Here is a simple example:
Key Risk: Inadequate time spent on testing an application prior to deployment
Mitigation: Assure availability of Key Users to Test System
Key Risk: Users unavailable to perform critical project activities
Mitigation: Assure middle management buy-in and support
Key Risk: Middle management does not buy-in to implementation
Mitigation: Top Management Sponsorship
In this example, one may observe how not having top management buy-in could directly lead to the inability to tap into critical business resources for testing. This can either lead to a delay in implementation or worse yet, a critically flawed implementation.

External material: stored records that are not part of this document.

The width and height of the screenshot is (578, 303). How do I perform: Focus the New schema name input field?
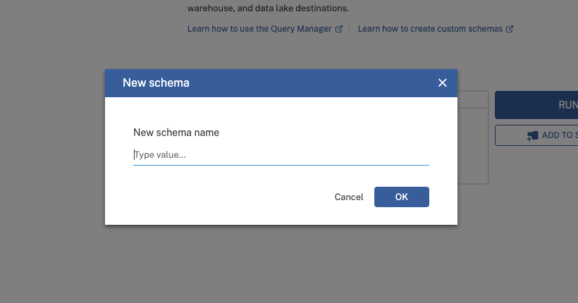click(281, 155)
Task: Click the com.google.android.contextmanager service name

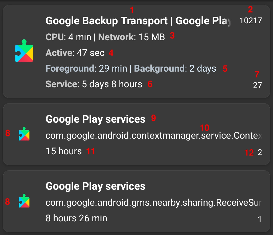Action: click(x=152, y=135)
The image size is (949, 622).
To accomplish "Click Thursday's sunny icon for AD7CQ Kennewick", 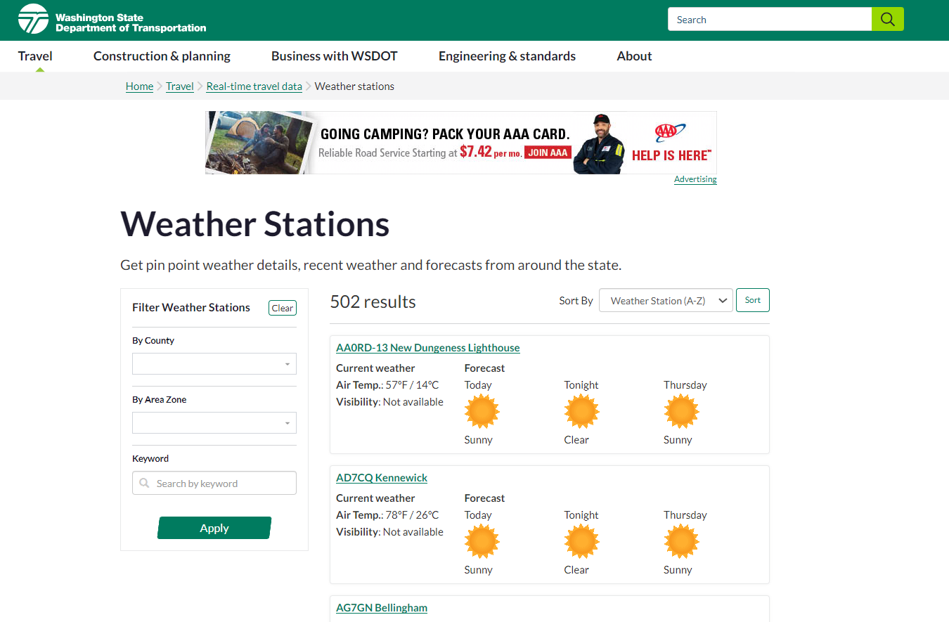I will tap(681, 542).
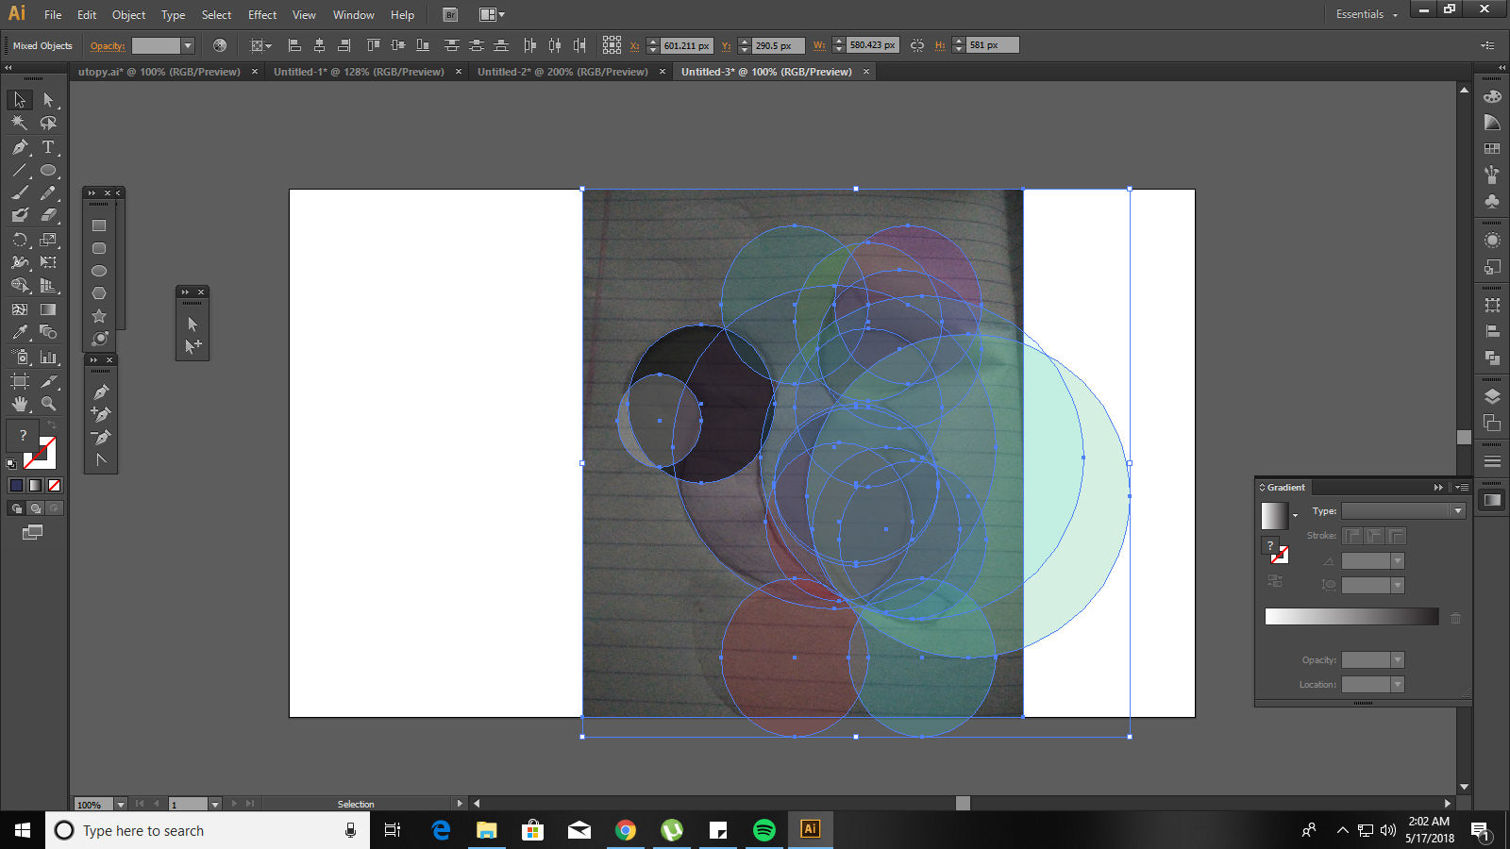
Task: Open the Essentials workspace switcher
Action: tap(1366, 14)
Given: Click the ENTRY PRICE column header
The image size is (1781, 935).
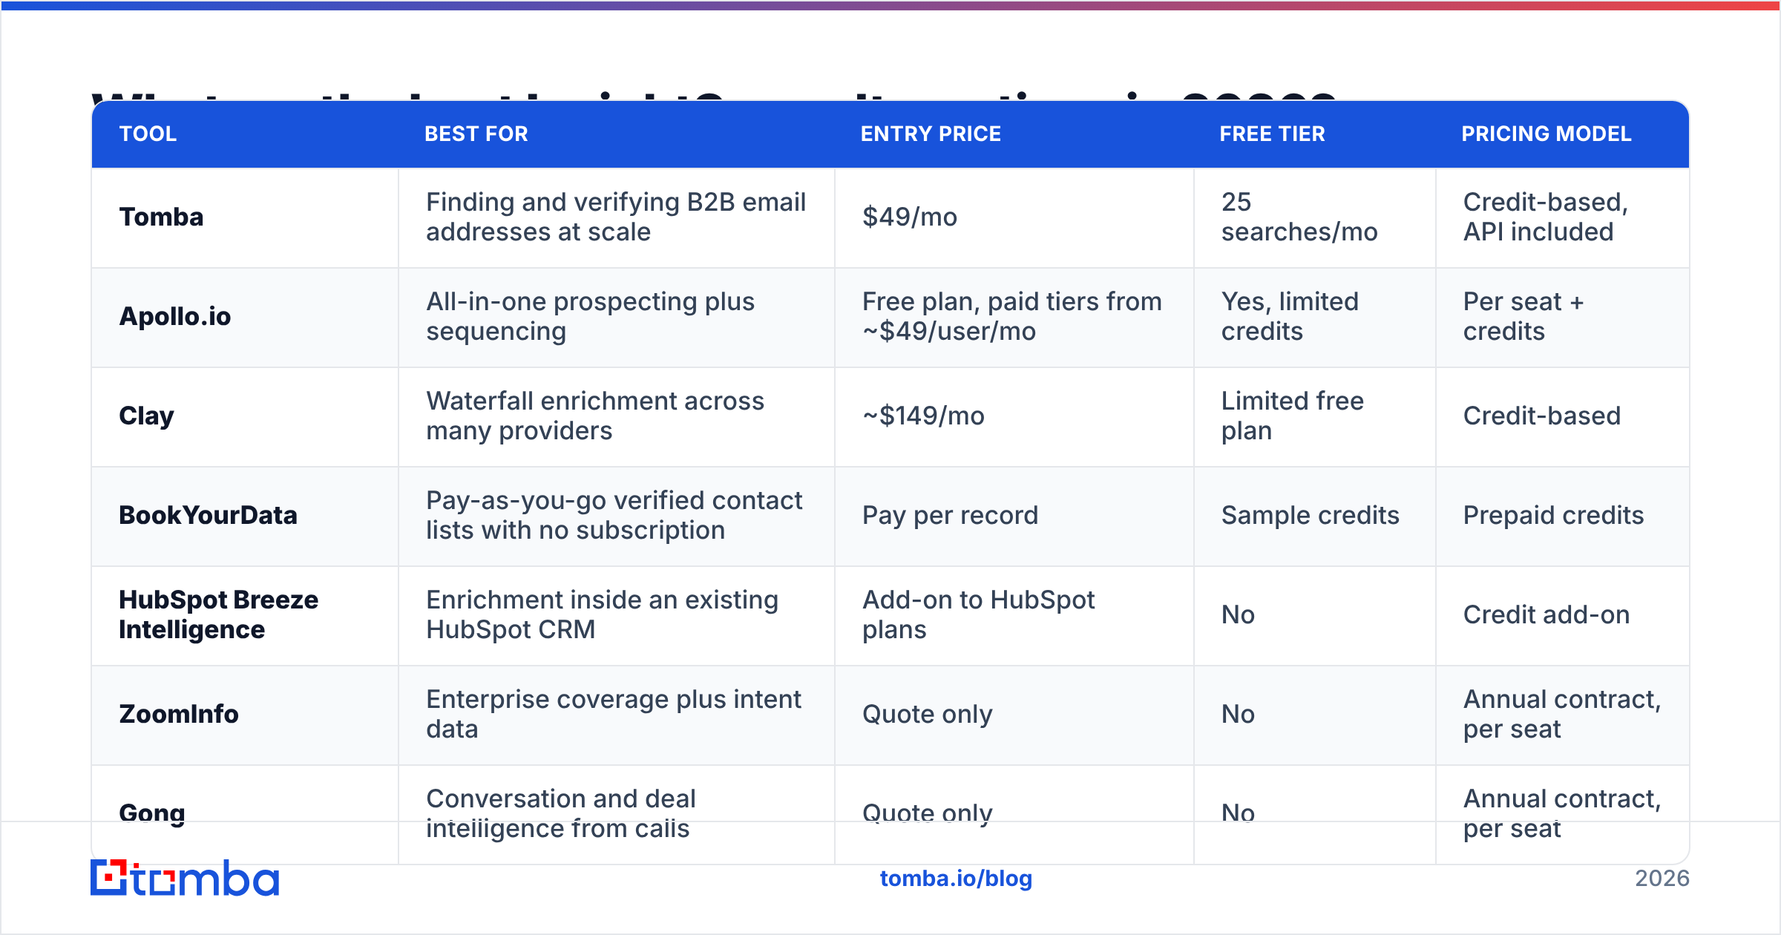Looking at the screenshot, I should [931, 134].
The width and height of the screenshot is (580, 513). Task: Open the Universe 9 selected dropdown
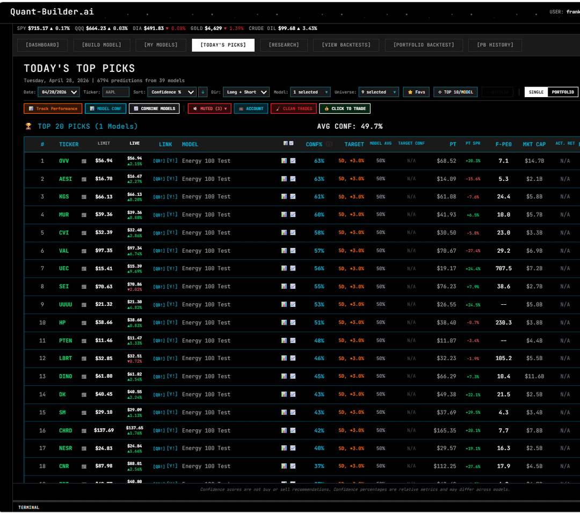pos(379,92)
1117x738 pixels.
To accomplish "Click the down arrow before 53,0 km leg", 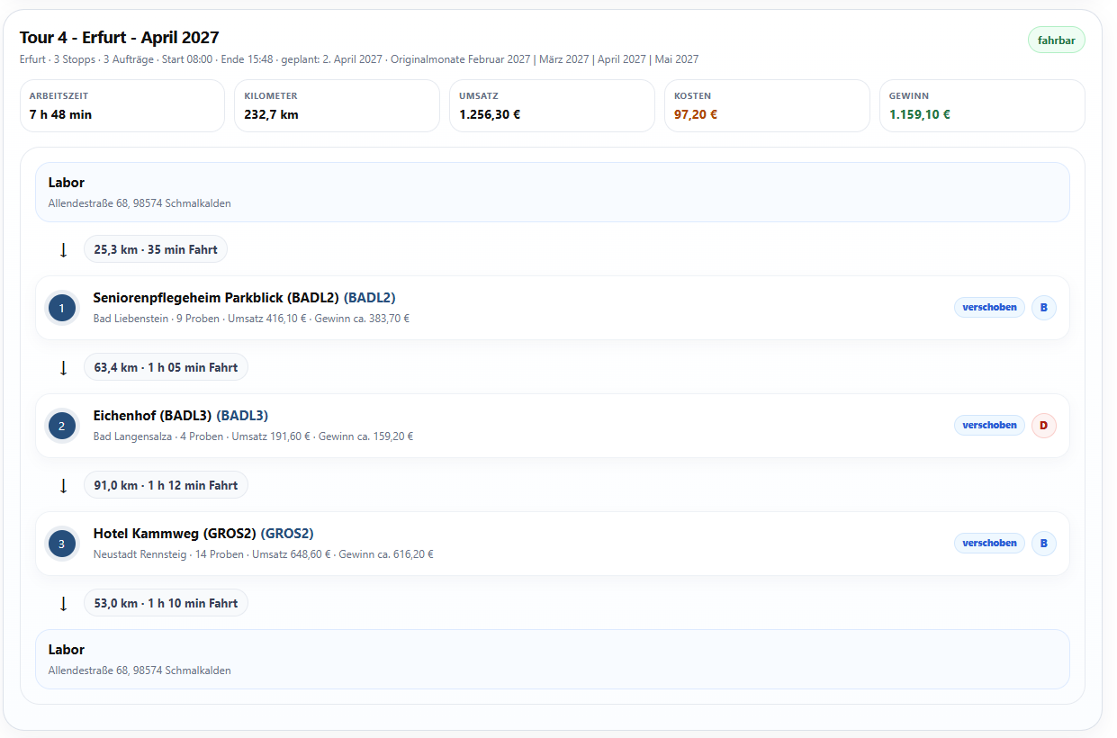I will [63, 604].
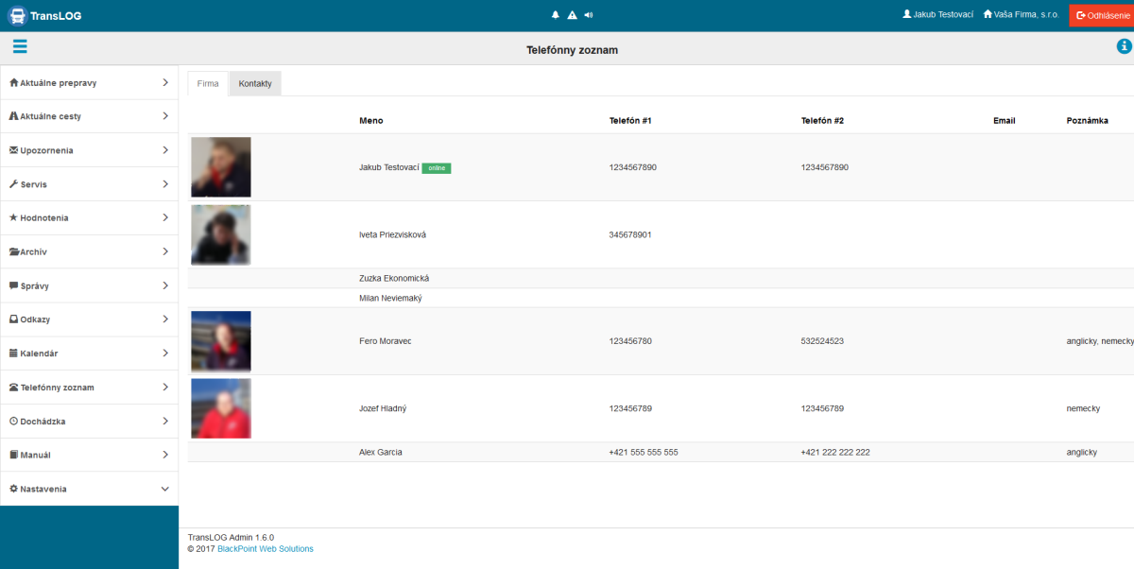
Task: Click the Servis wrench icon
Action: tap(14, 184)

This brings us to Imperative Number 8: Program managers and executive leadership need to develop a fundamental understanding of the risk network. Building this understanding of the risk network allows management to focus early on the highly networked risks to improve the overall probability of the success of the program. Risks that are highly related to other risks have high dependency cardinality. Examples of risks with typically high cardinality include:
• Top Management Support
• Clarity of the Business Case
• Initial Estimates of Budget and Schedule
• Technical Complexity
The second lesson to be learned from the power outage of 2003 is that when one part of the network fails, the load of the system will increase on each of the remaining components of the network. In the case of risk, we will equate the flow of power with the probability of failure. If a particular risk event does occur, then the overall probability of failure or “failure load” will increase on the network or risks. Without immediate attention to develop contingency plans or increase the efforts associated with additional mediation, the probability of a project “blackout” will increase exponentially.
This brings me to Imperative 9: In the event of risk activation, program managers need to reassess the probability associated with all risks that are related to the failed risk to increase the mitigation efforts. Failure to do so runs the risk of a project blackout.